WHAT TO PRODUCE: Since pictures are not part of the copy, please output only the lines from the one with "Task: Switch to the Milanote browser tab" through the end of the data below, exactly as written.

___ INFORMATION

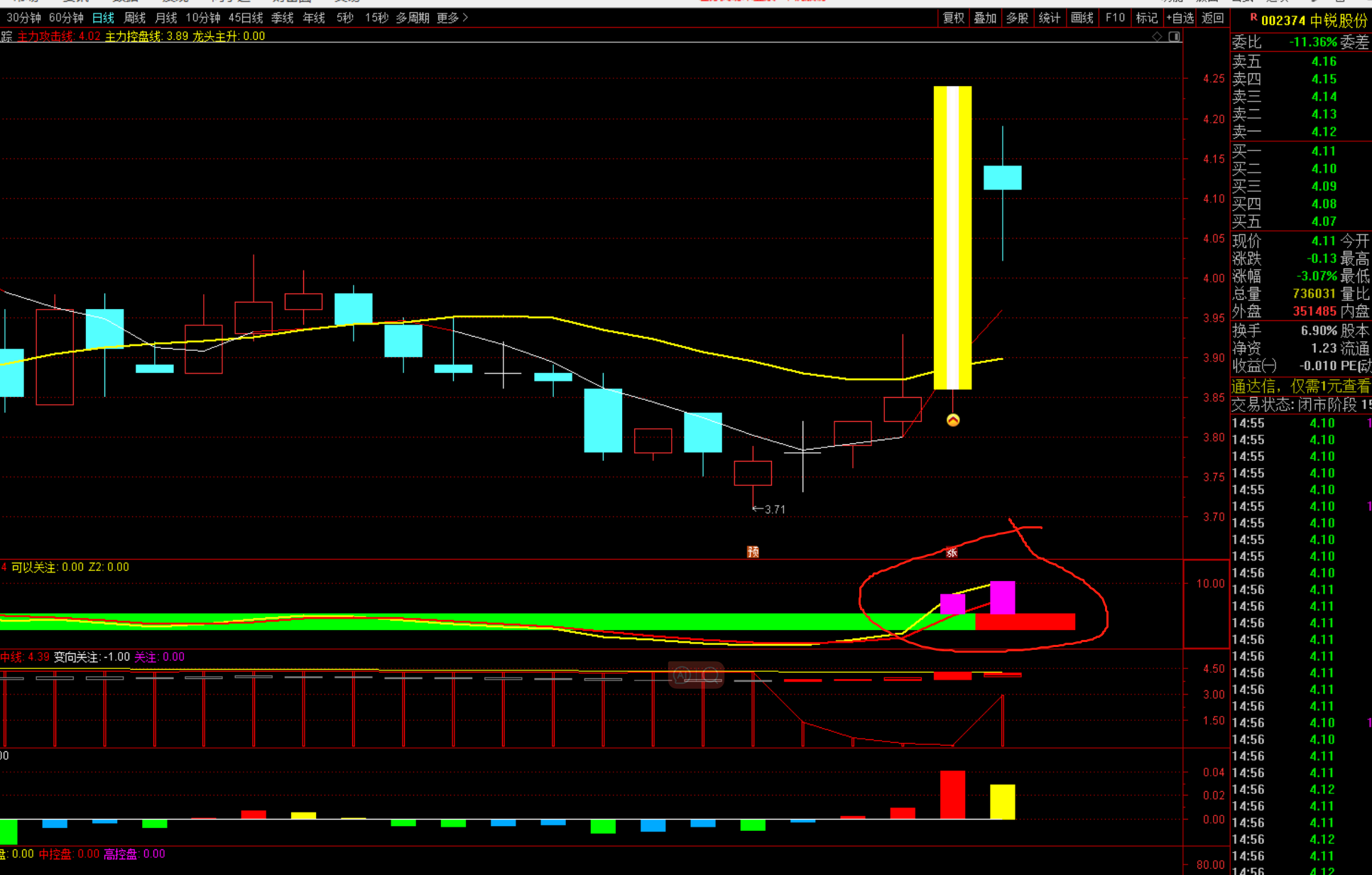The height and width of the screenshot is (875, 1372).
Task: Switch to the 30分钟 period
Action: (x=23, y=18)
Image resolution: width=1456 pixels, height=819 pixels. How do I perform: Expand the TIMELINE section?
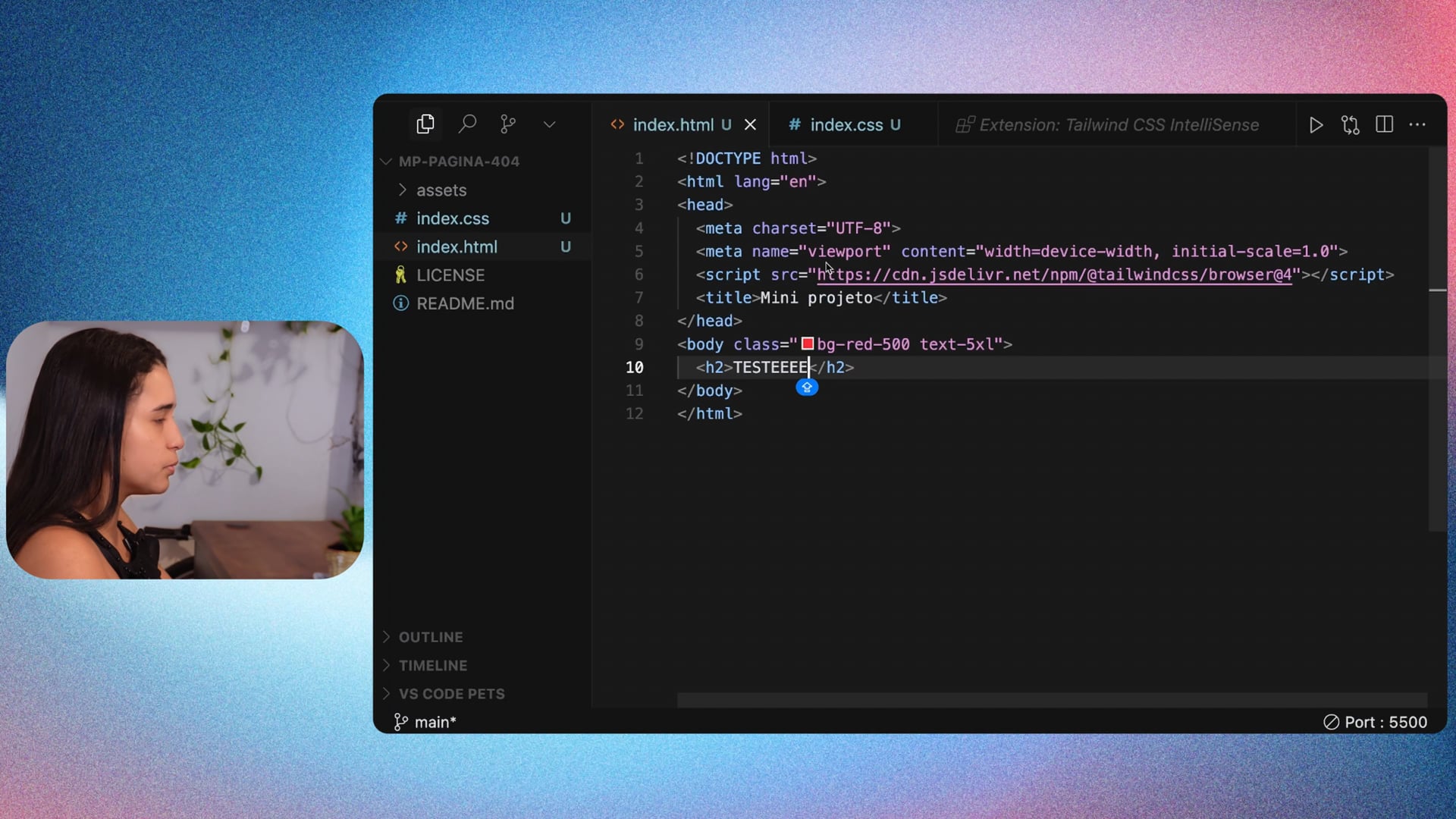click(x=432, y=666)
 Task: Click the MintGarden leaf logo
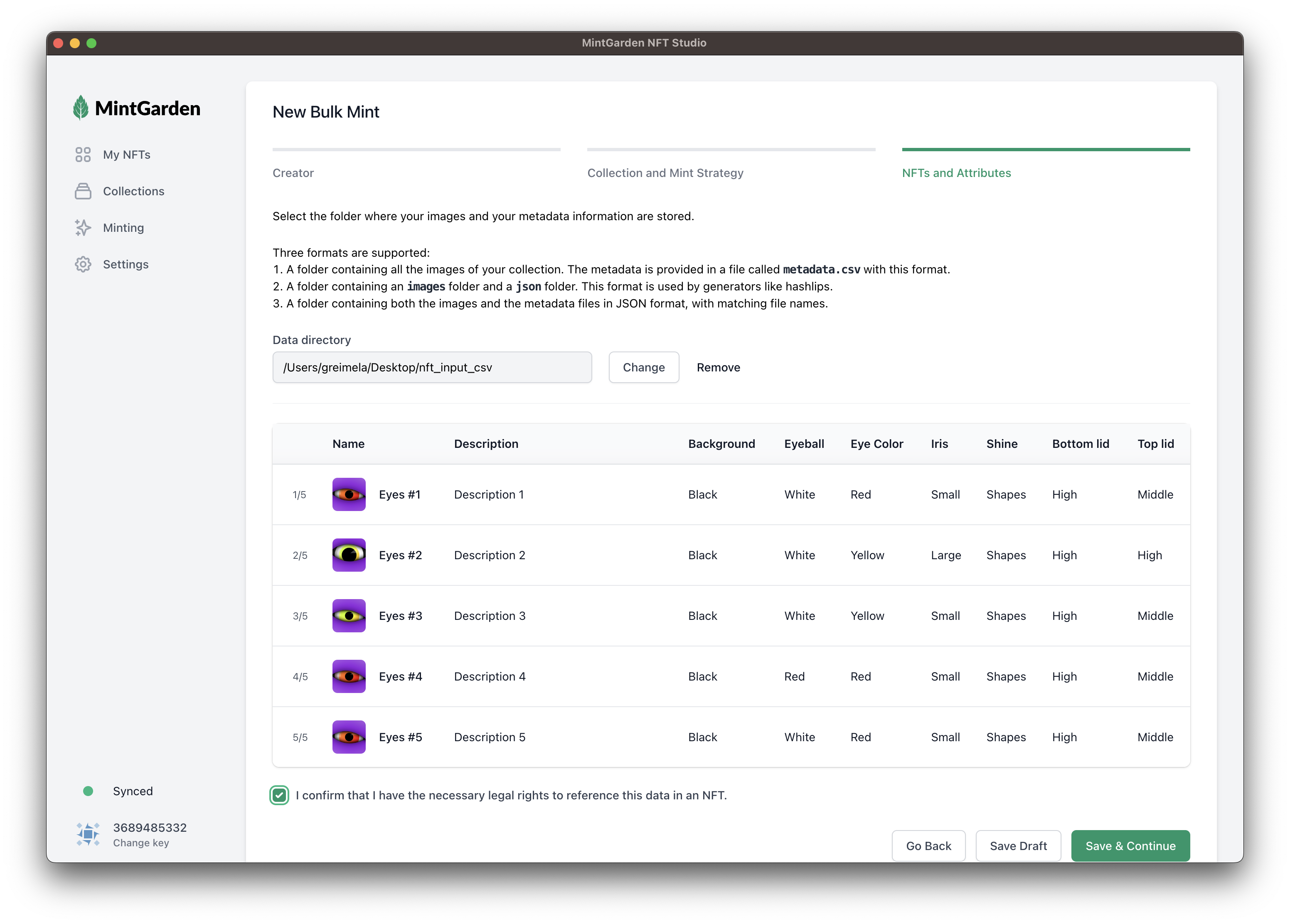81,108
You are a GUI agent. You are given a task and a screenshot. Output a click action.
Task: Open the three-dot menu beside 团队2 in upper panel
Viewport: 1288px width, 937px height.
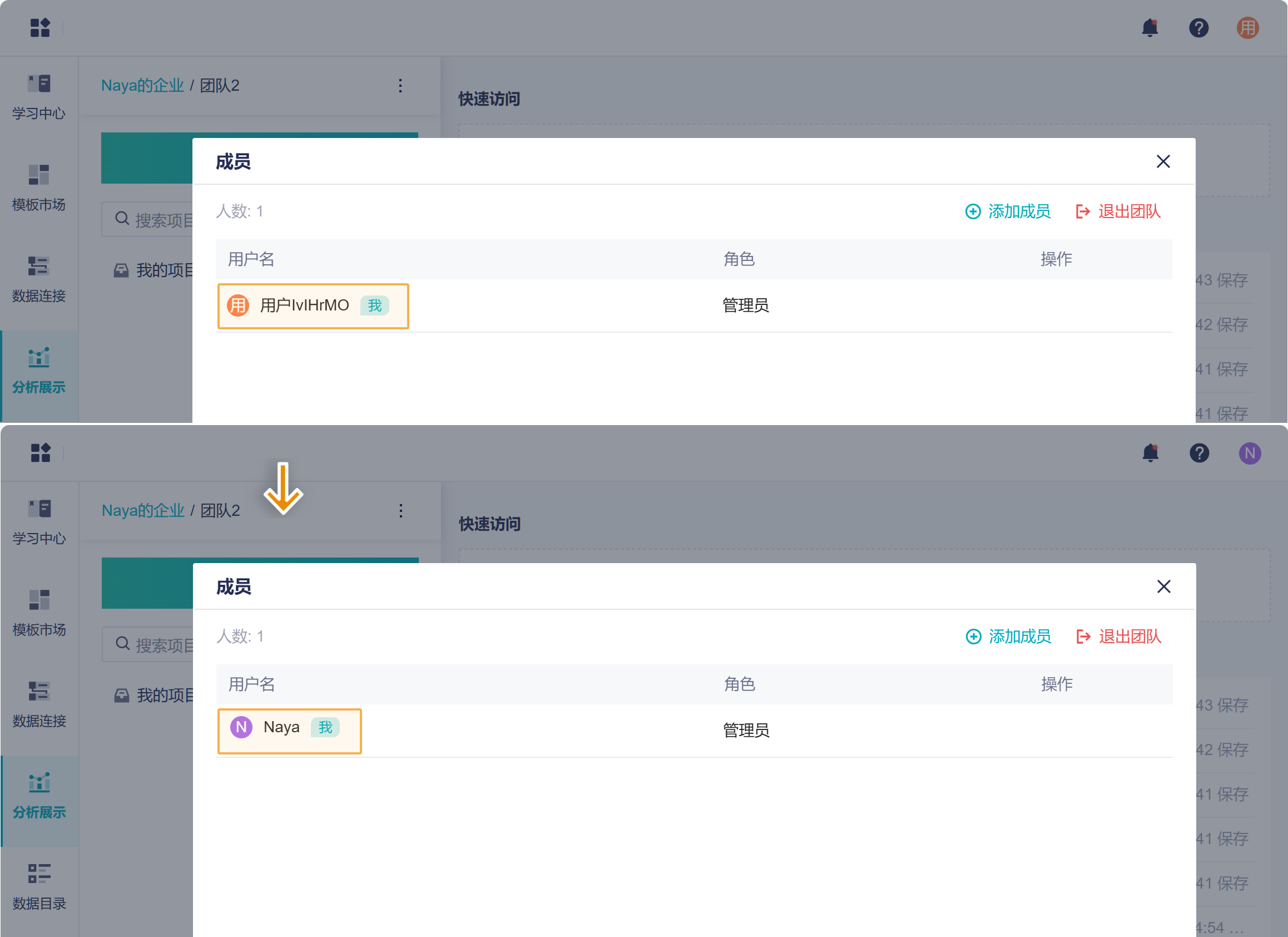tap(400, 85)
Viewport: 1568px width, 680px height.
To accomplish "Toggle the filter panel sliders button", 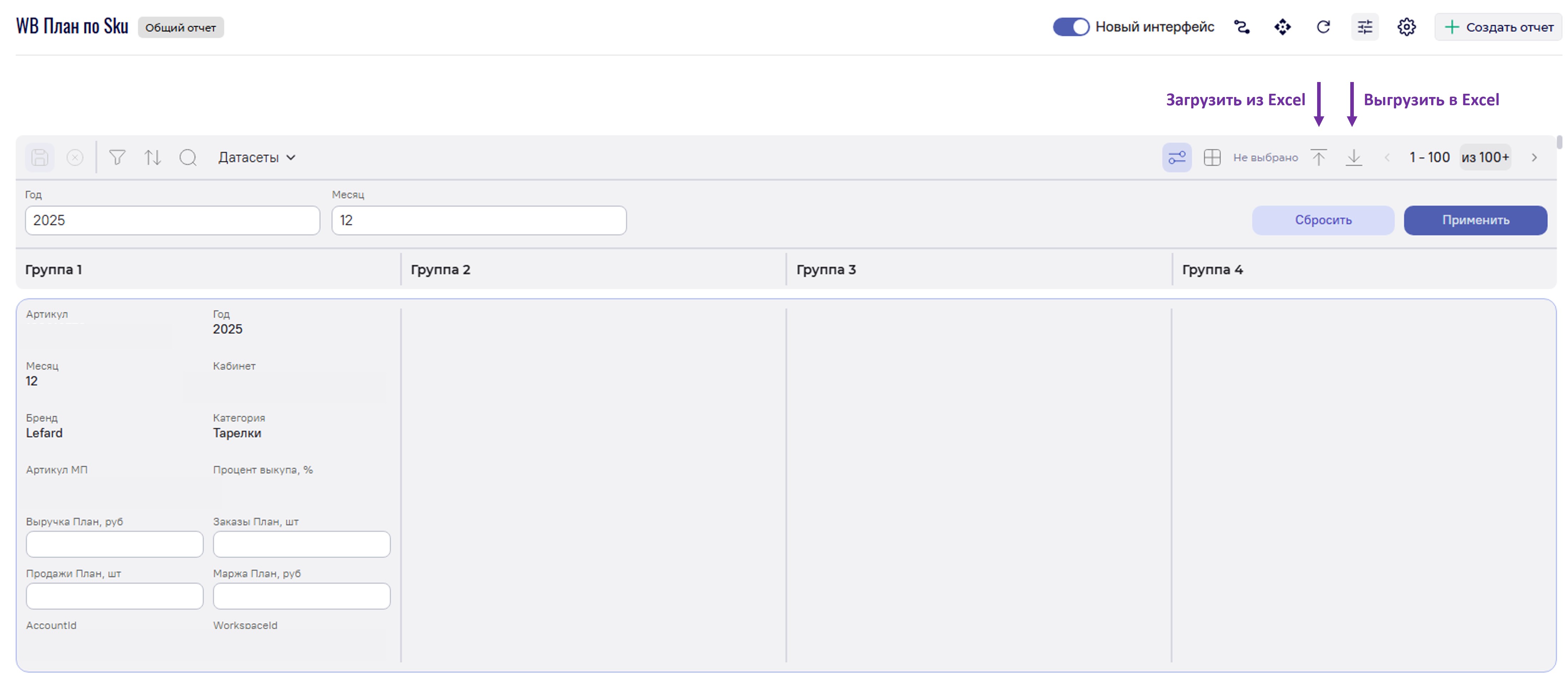I will (1177, 158).
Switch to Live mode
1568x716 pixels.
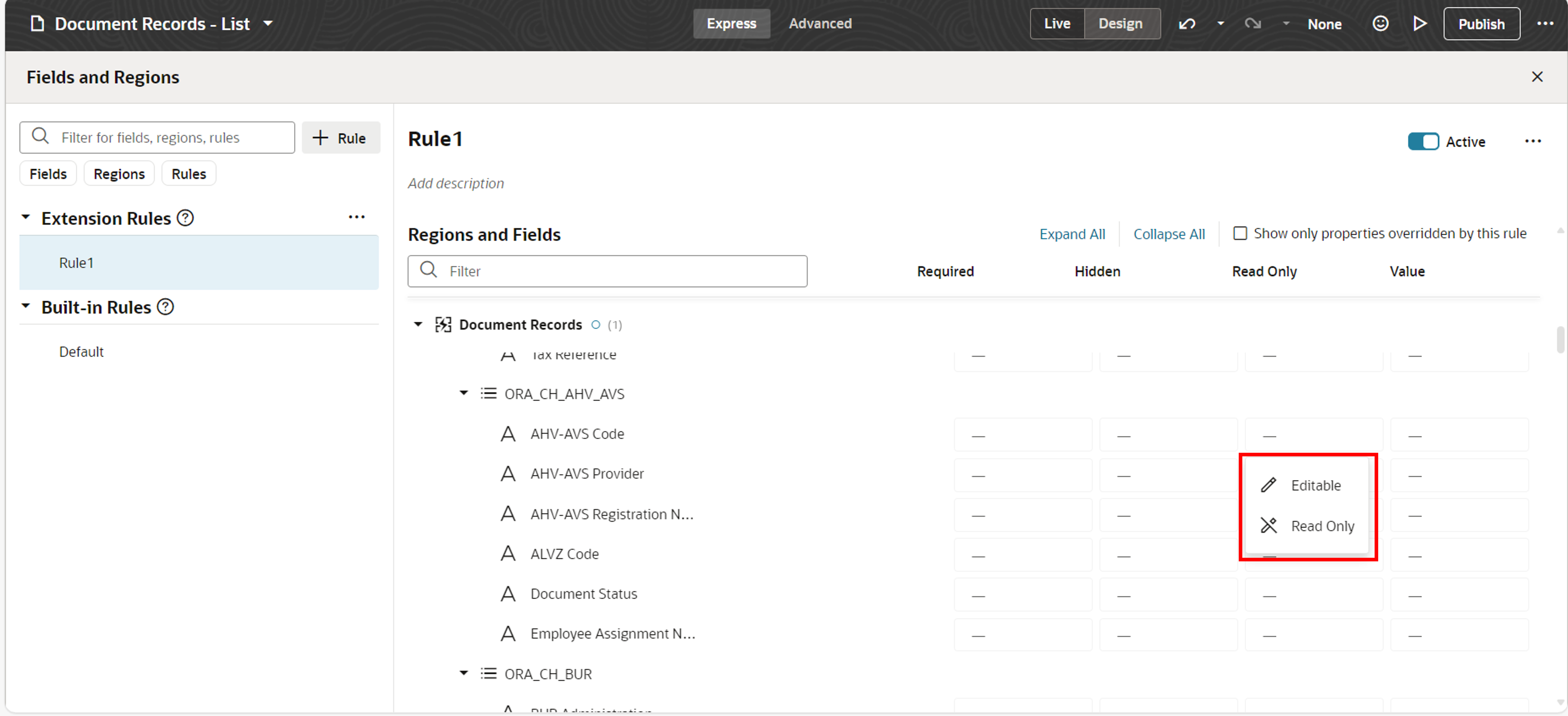point(1057,24)
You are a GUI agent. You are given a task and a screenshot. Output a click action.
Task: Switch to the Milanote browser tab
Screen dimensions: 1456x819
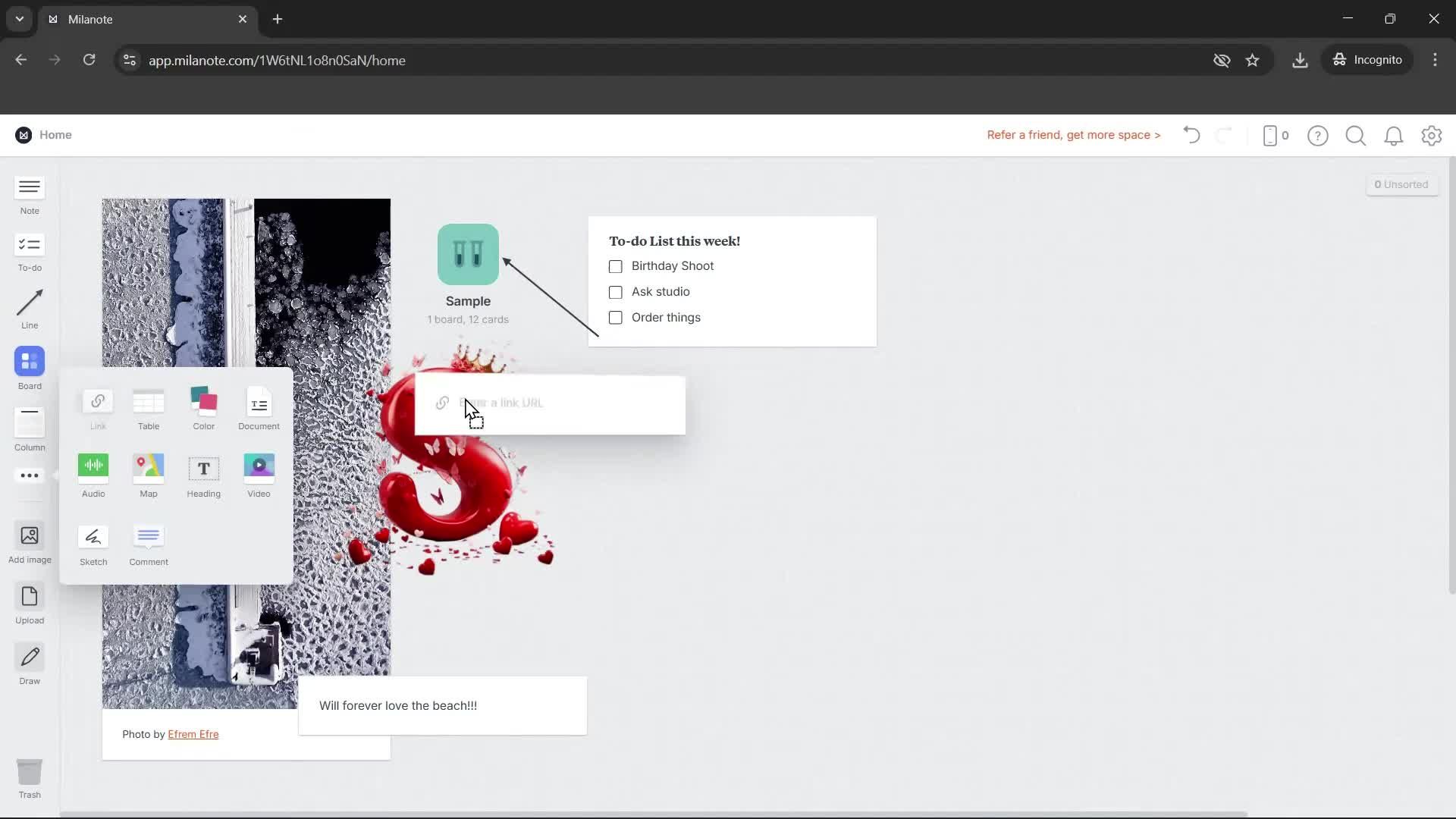click(136, 19)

______

ANSWER FOR THE TASK:
Task: Switch to the Milanote browser tab
Screen dimensions: 1456x819
click(136, 19)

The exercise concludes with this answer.